The task
Write out the data from the line with "You are a computer-use agent." up to and including the line with "Click the HİKÂYE button", swapping "Click" for "Select" and leaving everything else untouched.

-- Start Source records --

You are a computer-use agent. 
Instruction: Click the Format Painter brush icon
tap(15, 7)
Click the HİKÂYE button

-- End Source records --
-- Start Source records --

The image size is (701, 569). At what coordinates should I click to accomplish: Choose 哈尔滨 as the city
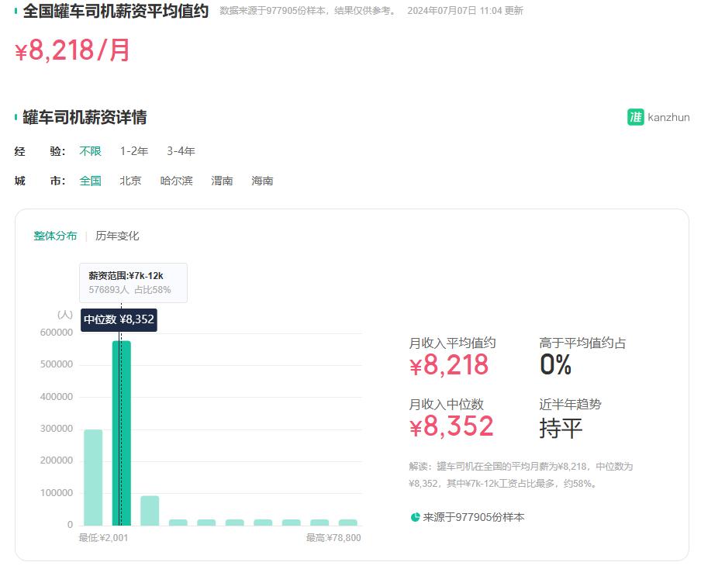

-- End Source records --

Solution for this task
You are a computer-use agent. 
Instruction: Select the Format Painter brush icon
tap(15, 7)
Select the HİKÂYE button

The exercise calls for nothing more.